Start of The records
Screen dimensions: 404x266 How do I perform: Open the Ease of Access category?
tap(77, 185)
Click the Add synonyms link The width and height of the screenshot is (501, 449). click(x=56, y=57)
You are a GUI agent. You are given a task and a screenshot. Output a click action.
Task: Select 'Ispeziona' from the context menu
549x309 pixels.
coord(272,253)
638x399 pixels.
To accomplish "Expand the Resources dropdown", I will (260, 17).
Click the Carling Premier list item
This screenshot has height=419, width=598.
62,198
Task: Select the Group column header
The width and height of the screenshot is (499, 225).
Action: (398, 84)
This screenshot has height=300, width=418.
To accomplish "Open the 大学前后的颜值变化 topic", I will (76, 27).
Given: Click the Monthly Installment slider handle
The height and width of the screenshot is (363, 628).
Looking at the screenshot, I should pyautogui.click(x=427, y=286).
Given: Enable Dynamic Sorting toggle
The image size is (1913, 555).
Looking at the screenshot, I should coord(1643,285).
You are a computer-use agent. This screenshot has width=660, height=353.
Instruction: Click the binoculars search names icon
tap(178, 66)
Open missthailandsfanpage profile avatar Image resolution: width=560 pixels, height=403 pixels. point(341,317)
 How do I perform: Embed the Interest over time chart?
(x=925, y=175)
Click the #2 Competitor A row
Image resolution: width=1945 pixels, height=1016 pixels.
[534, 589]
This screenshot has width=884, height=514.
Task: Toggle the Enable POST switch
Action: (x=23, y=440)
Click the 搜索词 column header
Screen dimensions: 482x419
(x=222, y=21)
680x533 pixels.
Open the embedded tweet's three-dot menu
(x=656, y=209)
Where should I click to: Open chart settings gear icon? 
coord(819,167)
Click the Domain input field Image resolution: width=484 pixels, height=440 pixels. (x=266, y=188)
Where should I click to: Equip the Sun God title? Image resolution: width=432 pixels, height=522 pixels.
End of The records
• _Directions_
What you return should be exactly the lines above, starting at the one with "638x399 pixels." and ending at the one with "Open missthailandsfanpage profile", and nothing else.

• _Response to this exercise_
638x399 pixels.
To accomplish "Expand the Resources dropdown", I will (260, 17).
Click the Carling Premier list item
This screenshot has height=419, width=598.
62,198
Task: Select the Group column header
The width and height of the screenshot is (499, 225).
Action: (398, 84)
This screenshot has height=300, width=418.
To accomplish "Open the 大学前后的颜值变化 topic", I will (76, 27).
Given: Click the Monthly Installment slider handle
The height and width of the screenshot is (363, 628).
Looking at the screenshot, I should pyautogui.click(x=427, y=286).
Given: Enable Dynamic Sorting toggle
The image size is (1913, 555).
Looking at the screenshot, I should coord(1643,285).
You are a computer-use agent. This screenshot has width=660, height=353.
Instruction: Click the binoculars search names icon
tap(178, 66)
Open missthailandsfanpage profile avatar Image resolution: width=560 pixels, height=403 pixels. point(341,317)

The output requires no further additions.